-------- PROVIDED RECORDS

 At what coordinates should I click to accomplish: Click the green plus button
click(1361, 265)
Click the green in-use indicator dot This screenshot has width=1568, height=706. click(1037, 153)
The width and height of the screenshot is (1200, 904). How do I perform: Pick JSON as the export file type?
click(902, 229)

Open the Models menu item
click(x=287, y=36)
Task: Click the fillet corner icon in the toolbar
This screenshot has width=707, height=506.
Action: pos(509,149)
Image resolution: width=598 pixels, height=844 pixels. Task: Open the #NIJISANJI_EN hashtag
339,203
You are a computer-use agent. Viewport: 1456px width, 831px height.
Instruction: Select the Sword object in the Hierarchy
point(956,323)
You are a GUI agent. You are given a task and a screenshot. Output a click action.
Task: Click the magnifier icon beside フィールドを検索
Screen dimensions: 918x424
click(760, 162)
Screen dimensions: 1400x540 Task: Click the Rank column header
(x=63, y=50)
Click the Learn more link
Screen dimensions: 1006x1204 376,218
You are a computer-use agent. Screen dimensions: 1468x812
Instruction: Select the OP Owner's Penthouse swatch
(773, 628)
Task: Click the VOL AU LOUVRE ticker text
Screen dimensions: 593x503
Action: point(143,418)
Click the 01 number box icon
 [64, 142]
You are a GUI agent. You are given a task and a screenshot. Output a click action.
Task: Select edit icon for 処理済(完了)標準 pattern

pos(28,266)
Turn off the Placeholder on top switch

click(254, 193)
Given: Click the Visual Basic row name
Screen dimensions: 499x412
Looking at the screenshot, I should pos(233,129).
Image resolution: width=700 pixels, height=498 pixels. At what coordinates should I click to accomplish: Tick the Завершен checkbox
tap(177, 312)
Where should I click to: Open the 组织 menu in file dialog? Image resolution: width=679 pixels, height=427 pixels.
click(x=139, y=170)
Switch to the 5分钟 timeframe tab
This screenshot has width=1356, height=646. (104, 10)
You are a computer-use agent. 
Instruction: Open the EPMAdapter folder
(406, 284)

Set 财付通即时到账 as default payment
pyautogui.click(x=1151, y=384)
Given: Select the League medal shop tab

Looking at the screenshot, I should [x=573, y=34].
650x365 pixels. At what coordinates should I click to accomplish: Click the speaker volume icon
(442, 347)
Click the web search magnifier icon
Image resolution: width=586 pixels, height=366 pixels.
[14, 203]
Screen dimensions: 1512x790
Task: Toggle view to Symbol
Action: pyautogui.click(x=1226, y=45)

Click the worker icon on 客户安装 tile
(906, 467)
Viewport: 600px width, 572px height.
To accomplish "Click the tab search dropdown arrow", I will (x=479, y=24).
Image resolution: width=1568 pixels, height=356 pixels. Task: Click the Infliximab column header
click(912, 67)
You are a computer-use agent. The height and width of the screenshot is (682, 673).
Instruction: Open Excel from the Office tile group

----------------

Look at the entries above. Then set all of them down again exactly.

 At what coordinates should I click to accomplish: Click the green plus button
click(1361, 265)
Click the green in-use indicator dot This screenshot has width=1568, height=706. click(1037, 153)
The width and height of the screenshot is (1200, 904). How do I perform: Pick JSON as the export file type?
click(902, 229)

Open the Models menu item
click(x=287, y=36)
Task: Click the fillet corner icon in the toolbar
This screenshot has width=707, height=506.
Action: pos(509,149)
Image resolution: width=598 pixels, height=844 pixels. Task: Open the #NIJISANJI_EN hashtag
339,203
You are a computer-use agent. Viewport: 1456px width, 831px height.
Instruction: Select the Sword object in the Hierarchy
point(956,323)
You are a GUI agent. You are given a task and a screenshot. Output a click action.
Task: Click the magnifier icon beside フィールドを検索
Screen dimensions: 918x424
click(760, 162)
Screen dimensions: 1400x540 Task: Click the Rank column header
(x=63, y=50)
Click the Learn more link
Screen dimensions: 1006x1204 376,218
You are a computer-use agent. Screen dimensions: 1468x812
Instruction: Select the OP Owner's Penthouse swatch
(773, 628)
Task: Click the VOL AU LOUVRE ticker text
Screen dimensions: 593x503
Action: point(143,418)
Click the 01 number box icon
 [64, 142]
You are a GUI agent. You are given a task and a screenshot. Output a click action.
Task: Select edit icon for 処理済(完了)標準 pattern

pos(28,266)
Turn off the Placeholder on top switch

click(254, 193)
Given: Click the Visual Basic row name
Screen dimensions: 499x412
Looking at the screenshot, I should pos(233,129).
Image resolution: width=700 pixels, height=498 pixels. At what coordinates should I click to accomplish: Tick the Завершен checkbox
tap(177, 312)
Where should I click to: Open the 组织 menu in file dialog? Image resolution: width=679 pixels, height=427 pixels.
click(x=139, y=170)
Switch to the 5分钟 timeframe tab
This screenshot has width=1356, height=646. (104, 10)
You are a computer-use agent. 
Instruction: Open the EPMAdapter folder
(406, 284)

Set 财付通即时到账 as default payment
pyautogui.click(x=1151, y=384)
Given: Select the League medal shop tab

Looking at the screenshot, I should [x=573, y=34].
650x365 pixels. At what coordinates should I click to accomplish: Click the speaker volume icon
(442, 347)
Click the web search magnifier icon
Image resolution: width=586 pixels, height=366 pixels.
[14, 203]
Screen dimensions: 1512x790
Task: Toggle view to Symbol
Action: pyautogui.click(x=1226, y=45)

Click the worker icon on 客户安装 tile
(906, 467)
Viewport: 600px width, 572px height.
To accomplish "Click the tab search dropdown arrow", I will (x=479, y=24).
Image resolution: width=1568 pixels, height=356 pixels. Task: Click the Infliximab column header
click(912, 67)
You are a computer-use agent. The height and width of the screenshot is (682, 673).
Instruction: Open Excel from the Office tile group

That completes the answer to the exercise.